Last updated: 05/14/2026

This guide explains how to run performance tests for ray-ascend, including OpenYuanrong (YR) Direct Transport and HCCL collective communication performance tests.

For actual benchmark results and performance analysis, see the Performance Benchmark Report.

Overview¶

The performance test suite is located in tests/benchmarks/ and supports the following test types:

YR Direct Transport: Tests YR direct tensor transport performance
HCCL Collective Communication: Tests HCCL collective operations performance (Coming Soon)

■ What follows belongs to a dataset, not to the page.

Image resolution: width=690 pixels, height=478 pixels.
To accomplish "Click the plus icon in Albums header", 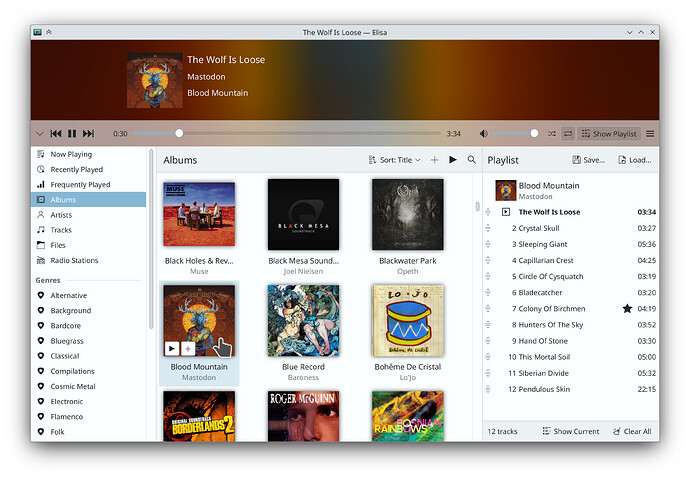I will click(434, 160).
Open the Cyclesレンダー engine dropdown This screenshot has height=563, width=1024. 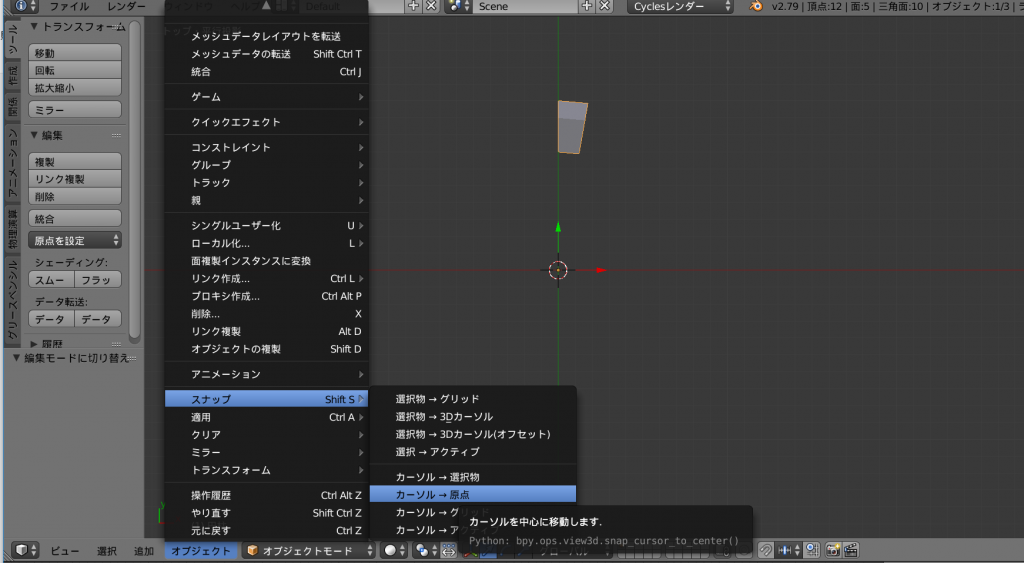pyautogui.click(x=682, y=6)
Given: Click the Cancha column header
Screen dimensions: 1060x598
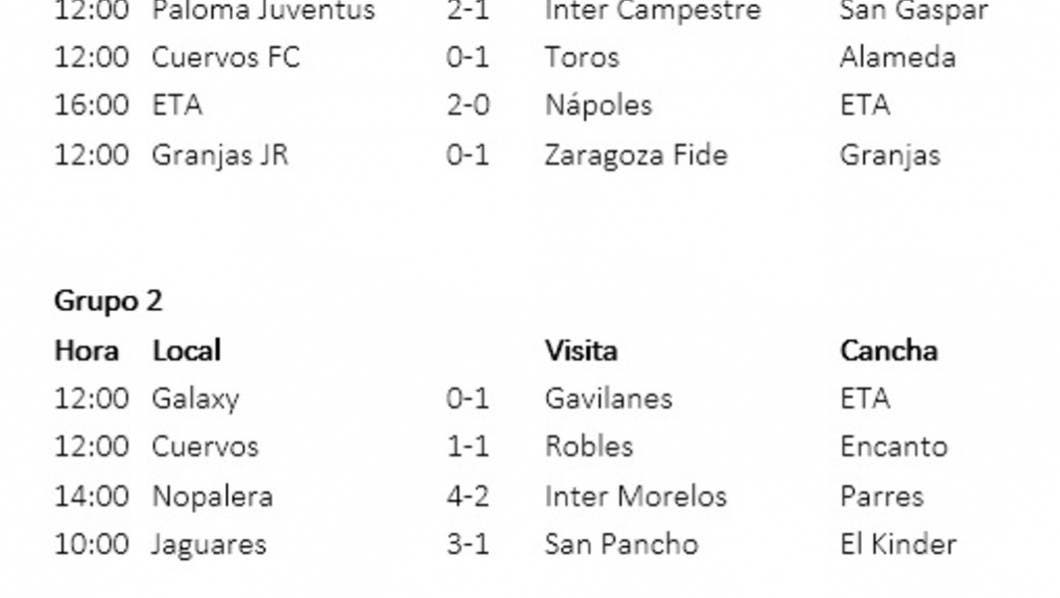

All tests support the following common configurations:

Placement Modes: Local (single node) and Remote (distributed across nodes)
Devices: NPU and CPU tensors

Common Prerequisites¶

Required Dependencies¶

# Install ray-ascend with all features
pip install -e ".[all]"

For Remote Mode Testing¶

Set up a Ray cluster with two nodes:

Head Node:

ray start --head --resources='{"node:<HEAD_IP>": 1}'

Worker Node:

ray start --address <HEAD_IP>:6379 --resources='{"node:<WORKER_IP>": 1}'

Replace <HEAD_IP> and <WORKER_IP> with actual IP addresses.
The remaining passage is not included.